A vez primeira que provei castanhas assadas aconteceu na convicta cidade do Porto, numa tarde outonal, céu forrado de tons plúmbleos, um sábado pejado de humor ranzinza, carrancudo, receando chuva iminente e copiosa. Eu descia a Rua de Passos Manuel, saído de “uma matinê no Cinema Olympia, no Cinema Olympia” onde vira um western spaghetti rodado em…Espanha. Mas não era C’era una volta il West, do Sergio Leone. Chegando à Rua de Santa Catarina, em frente do Café Majestic, quase esbarrei num carrinho, parecido com aqueles de algodão doce e de pipocas.

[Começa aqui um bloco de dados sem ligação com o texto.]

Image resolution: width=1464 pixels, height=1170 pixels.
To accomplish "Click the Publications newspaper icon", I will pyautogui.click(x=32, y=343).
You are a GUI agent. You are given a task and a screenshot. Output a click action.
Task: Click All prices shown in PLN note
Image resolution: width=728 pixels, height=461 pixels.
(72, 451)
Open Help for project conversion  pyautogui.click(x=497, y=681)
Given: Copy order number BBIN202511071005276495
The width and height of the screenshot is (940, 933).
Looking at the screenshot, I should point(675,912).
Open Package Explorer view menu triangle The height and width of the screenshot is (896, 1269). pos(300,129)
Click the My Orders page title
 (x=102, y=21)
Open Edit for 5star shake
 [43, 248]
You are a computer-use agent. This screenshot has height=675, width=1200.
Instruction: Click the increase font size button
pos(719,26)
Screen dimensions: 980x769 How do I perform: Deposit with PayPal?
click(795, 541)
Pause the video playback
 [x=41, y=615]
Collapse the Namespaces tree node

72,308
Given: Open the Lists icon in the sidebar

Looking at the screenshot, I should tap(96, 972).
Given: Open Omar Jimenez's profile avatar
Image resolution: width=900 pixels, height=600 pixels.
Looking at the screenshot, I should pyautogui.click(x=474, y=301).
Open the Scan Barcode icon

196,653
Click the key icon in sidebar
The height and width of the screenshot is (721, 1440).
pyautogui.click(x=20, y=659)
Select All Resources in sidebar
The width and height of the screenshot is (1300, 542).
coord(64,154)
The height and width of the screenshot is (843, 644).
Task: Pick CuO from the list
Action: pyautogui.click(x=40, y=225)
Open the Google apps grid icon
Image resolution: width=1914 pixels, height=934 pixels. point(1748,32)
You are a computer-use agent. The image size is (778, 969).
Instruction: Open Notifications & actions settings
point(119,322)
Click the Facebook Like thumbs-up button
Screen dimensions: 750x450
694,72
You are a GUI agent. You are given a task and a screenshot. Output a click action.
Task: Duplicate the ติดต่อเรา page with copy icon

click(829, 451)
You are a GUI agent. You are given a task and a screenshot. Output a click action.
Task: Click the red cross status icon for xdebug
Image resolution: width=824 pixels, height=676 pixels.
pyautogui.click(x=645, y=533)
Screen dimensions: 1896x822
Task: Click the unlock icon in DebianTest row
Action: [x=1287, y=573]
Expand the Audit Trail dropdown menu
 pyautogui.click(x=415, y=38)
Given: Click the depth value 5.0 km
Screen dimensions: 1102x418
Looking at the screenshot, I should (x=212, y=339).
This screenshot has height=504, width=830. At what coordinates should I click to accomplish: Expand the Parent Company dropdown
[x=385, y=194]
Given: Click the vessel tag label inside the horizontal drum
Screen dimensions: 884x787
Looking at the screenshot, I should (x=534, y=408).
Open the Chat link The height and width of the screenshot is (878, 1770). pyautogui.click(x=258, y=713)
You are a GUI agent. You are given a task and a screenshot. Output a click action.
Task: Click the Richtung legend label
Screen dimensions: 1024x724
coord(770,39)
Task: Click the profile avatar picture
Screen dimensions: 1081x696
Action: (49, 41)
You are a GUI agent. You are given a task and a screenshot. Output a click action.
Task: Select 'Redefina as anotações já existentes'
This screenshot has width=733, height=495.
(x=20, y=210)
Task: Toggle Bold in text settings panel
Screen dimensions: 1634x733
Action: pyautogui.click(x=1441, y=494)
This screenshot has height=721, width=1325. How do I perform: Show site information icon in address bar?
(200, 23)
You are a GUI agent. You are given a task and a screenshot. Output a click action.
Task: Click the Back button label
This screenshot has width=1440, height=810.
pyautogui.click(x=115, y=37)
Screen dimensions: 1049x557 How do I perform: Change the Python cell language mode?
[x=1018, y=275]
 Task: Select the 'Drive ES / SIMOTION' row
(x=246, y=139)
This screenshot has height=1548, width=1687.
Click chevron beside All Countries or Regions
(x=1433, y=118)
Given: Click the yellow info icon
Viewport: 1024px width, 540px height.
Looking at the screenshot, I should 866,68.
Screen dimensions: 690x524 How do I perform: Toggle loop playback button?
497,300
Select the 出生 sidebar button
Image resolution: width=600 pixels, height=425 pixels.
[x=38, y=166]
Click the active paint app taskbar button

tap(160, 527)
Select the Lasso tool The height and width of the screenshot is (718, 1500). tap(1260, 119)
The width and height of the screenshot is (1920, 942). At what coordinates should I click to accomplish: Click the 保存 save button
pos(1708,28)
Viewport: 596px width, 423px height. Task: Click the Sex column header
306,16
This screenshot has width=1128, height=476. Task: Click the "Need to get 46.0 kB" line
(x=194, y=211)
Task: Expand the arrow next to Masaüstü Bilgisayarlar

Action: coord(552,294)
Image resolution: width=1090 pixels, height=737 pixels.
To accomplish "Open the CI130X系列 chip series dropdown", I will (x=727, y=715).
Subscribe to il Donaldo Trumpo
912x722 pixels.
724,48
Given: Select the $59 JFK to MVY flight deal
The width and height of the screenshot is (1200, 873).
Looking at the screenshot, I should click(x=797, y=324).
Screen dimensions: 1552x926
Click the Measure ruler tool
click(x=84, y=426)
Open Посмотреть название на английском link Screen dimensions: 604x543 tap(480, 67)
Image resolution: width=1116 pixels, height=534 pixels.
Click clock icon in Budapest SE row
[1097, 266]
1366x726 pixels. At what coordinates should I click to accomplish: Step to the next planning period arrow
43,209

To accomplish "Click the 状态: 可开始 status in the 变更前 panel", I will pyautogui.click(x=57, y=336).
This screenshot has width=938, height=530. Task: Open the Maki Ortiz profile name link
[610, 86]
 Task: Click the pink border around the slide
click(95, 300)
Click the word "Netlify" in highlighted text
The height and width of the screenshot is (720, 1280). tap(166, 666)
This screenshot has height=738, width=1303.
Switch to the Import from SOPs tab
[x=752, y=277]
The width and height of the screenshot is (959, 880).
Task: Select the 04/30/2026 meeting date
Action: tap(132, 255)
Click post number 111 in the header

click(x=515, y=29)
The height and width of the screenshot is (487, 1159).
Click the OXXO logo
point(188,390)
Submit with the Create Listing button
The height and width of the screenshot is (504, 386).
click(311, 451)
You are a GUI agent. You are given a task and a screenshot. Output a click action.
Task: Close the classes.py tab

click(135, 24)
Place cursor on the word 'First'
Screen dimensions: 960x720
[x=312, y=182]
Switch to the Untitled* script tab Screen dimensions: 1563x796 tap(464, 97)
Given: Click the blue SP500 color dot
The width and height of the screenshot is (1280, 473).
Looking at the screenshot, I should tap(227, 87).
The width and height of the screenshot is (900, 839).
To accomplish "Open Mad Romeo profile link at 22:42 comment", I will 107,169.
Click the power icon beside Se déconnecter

São castanhas assadas, não é?, indaguei com um sotaque bem brasileiro.  Sim, quer provar? Solícita, a vendedora, para lá de sexagenária, me estendeu uma. Vai gostar!, desafiou. Provei, degustei, gostei e decidi comprar uma dúzia. Ela derrubou as castanhas fumegantes numa folha de jornal, amarfanhou o embrulho e me desejou bom apetite.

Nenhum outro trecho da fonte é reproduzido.